Highlights of the Week

The political atmosphere is steadily heating up in the lead-up to the anti-government rally by the Pitak Siam group at the Royal Plaza on Nov 24-25, with the opposing sides stepping up their war of words and litigation and more outsiders joining the fray.

Gen Boonlert Keawprasit

 National police chief Pol Gen Adul Saengsingkaew, who was tasked by Prime Minister Yingluck Shinawatra with handling the protest, alleged without providing any evidence that a group of businessmen had set up a  six billion baht fund to topple the government through the Pitak Siam protest.

The police chief also hinted that he might ask the government to invoke the Internal Security Act to cope with the planned protest, just in case it breaches the law. He also said that about 50,000 police would be mobilised to control the rally, but not all of them would be deployed instantly, just gradually as the situation warrants.

But not all the red-shirt leaders agreed with the police chief’s proposed use of the Internal Security Act. Pheu Thai list MP and United Front of Democracy against Dictatorship (UDD) co-leader Korkaew Pikulthong said the use of the special law would paint the government in a negative light. He suggested the government waits until the protesters break the law and then invoke a special law.

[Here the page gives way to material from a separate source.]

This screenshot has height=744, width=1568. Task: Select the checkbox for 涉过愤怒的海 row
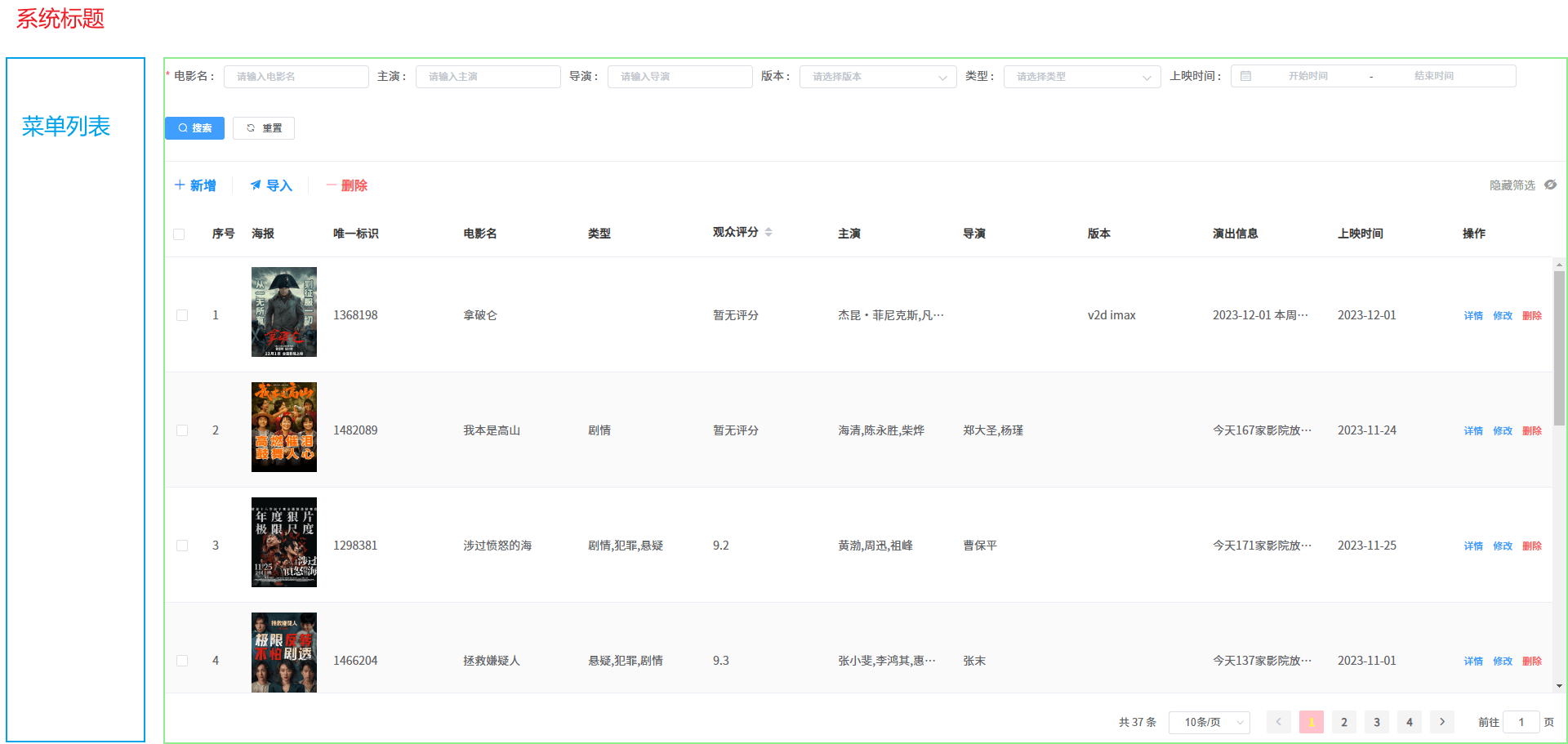point(182,546)
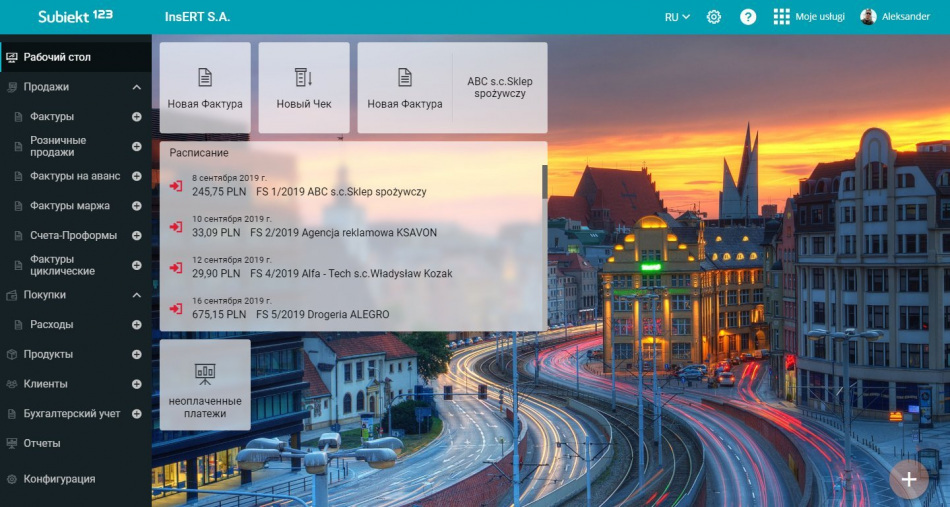Screen dimensions: 950x507
Task: Open the help question mark icon
Action: pos(748,17)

Mr Korkaew also said it wouldbe wrong to overestimate the value and strength of the Pitak Siam leader, Gen  Boonlert Kaewprasit, whom he described as an old soldier who poses less threat than an active soldier.
If the government is scared of Gen Boonlert, then he should be arrested and charged with treason, he said.

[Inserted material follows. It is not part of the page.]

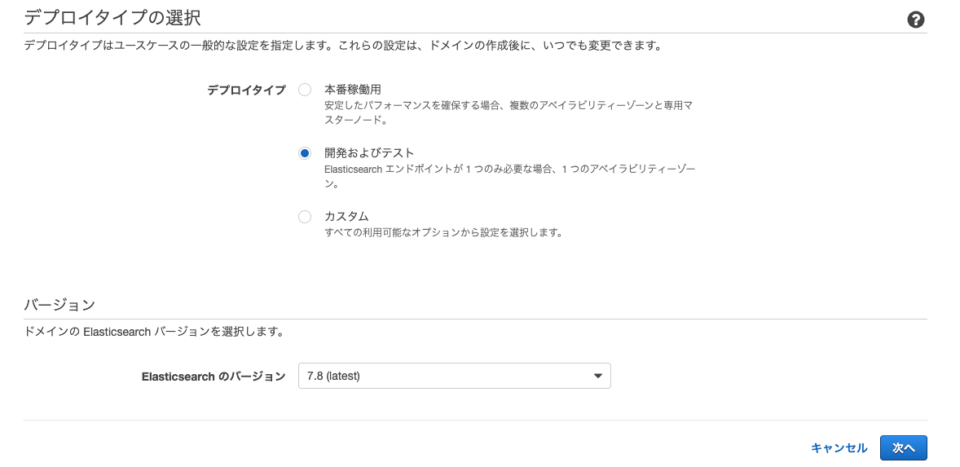960x467 pixels.
Task: Click the カスタム option label
Action: [346, 216]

Deputy Prime Minister Chalerm Yubamrung, who looks after security affairs, charged that a political party, which he failed to name, was instrumental in mobilising people to join the Pitak Siam’s anti-government protest. He said Gen Boonlert’s actual followers are few in number should not pose any real threat to the government.

Gen Boonlert has made clear his desire to see the government forced out of office. He said that parliamentary politics should be “deep-frozen” for five years, during which time Thailand should  be administered by an appointed government comprising clean and honest people.

The retired general categorically denied the allegation that his Pitak Siam had received six billion baht from a business group to try to overthrow the government. He insisted that the rally on Nov  24-25 will be peaceful.

Democrat heavyweight Suthep Thaugsuban has challenged Mr Chalerm to explain just which  political party has been mobilising people to join the Pitak Siam protest. He said the Democrat Party would play by the rules of the game, which is parliamentary politics. The party would become involved in street politics only if the government tries to ram through the parliament the reconciliation bill or a new constitution.

Retired army chief Gen Chaisith Shinawatra and some of his classmates from the Chulachomklao military academy emerged publicly to slam Gen Boonlert and accuse him of inciting public rebellion against the government.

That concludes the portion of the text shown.